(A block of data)
-- BEGIN --
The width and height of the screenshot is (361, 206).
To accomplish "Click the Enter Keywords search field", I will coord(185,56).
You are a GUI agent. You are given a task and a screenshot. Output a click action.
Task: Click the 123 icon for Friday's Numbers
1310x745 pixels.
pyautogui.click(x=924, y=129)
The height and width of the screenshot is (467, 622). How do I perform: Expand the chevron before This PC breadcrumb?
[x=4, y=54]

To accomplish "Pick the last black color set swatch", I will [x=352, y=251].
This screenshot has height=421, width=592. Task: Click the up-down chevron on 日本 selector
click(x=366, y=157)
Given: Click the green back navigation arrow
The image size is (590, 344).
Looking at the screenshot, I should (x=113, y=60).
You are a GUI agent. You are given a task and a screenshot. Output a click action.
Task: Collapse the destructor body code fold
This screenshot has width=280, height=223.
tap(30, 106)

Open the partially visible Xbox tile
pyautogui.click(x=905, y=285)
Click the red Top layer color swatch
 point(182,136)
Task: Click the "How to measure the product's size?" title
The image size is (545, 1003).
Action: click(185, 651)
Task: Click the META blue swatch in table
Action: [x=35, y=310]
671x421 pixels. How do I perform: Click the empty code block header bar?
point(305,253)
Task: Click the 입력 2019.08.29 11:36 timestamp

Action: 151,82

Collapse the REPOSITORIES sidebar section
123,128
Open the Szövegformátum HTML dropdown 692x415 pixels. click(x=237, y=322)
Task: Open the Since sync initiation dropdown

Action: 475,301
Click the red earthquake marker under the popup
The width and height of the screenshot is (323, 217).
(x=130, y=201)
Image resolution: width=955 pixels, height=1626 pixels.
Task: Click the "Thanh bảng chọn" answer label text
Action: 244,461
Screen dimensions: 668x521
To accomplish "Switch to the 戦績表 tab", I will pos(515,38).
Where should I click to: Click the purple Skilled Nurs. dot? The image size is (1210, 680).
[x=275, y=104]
-- END --
WHAT IS ASKED
In the records above, replace "chevron" with "caret" everywhere it occurs and leave everything else as it is.

FINISHED TASK
The width and height of the screenshot is (361, 206).
To accomplish "Click the Enter Keywords search field", I will coord(185,56).
You are a GUI agent. You are given a task and a screenshot. Output a click action.
Task: Click the 123 icon for Friday's Numbers
1310x745 pixels.
pyautogui.click(x=924, y=129)
The height and width of the screenshot is (467, 622). How do I perform: Expand the caret before This PC breadcrumb?
[x=4, y=54]

To accomplish "Pick the last black color set swatch", I will [x=352, y=251].
This screenshot has height=421, width=592. Task: Click the up-down caret on 日本 selector
click(x=366, y=157)
Given: Click the green back navigation arrow
The image size is (590, 344).
Looking at the screenshot, I should (x=113, y=60).
You are a GUI agent. You are given a task and a screenshot. Output a click action.
Task: Collapse the destructor body code fold
This screenshot has width=280, height=223.
tap(30, 106)

Open the partially visible Xbox tile
pyautogui.click(x=905, y=285)
Click the red Top layer color swatch
 point(182,136)
Task: Click the "How to measure the product's size?" title
The image size is (545, 1003).
Action: click(185, 651)
Task: Click the META blue swatch in table
Action: [x=35, y=310]
671x421 pixels. How do I perform: Click the empty code block header bar?
point(305,253)
Task: Click the 입력 2019.08.29 11:36 timestamp

Action: 151,82

Collapse the REPOSITORIES sidebar section
123,128
Open the Szövegformátum HTML dropdown 692x415 pixels. click(x=237, y=322)
Task: Open the Since sync initiation dropdown

Action: 475,301
Click the red earthquake marker under the popup
The width and height of the screenshot is (323, 217).
(x=130, y=201)
Image resolution: width=955 pixels, height=1626 pixels.
Task: Click the "Thanh bảng chọn" answer label text
Action: 244,461
Screen dimensions: 668x521
To accomplish "Switch to the 戦績表 tab", I will pos(515,38).
Where should I click to: Click the purple Skilled Nurs. dot? The image size is (1210, 680).
[x=275, y=104]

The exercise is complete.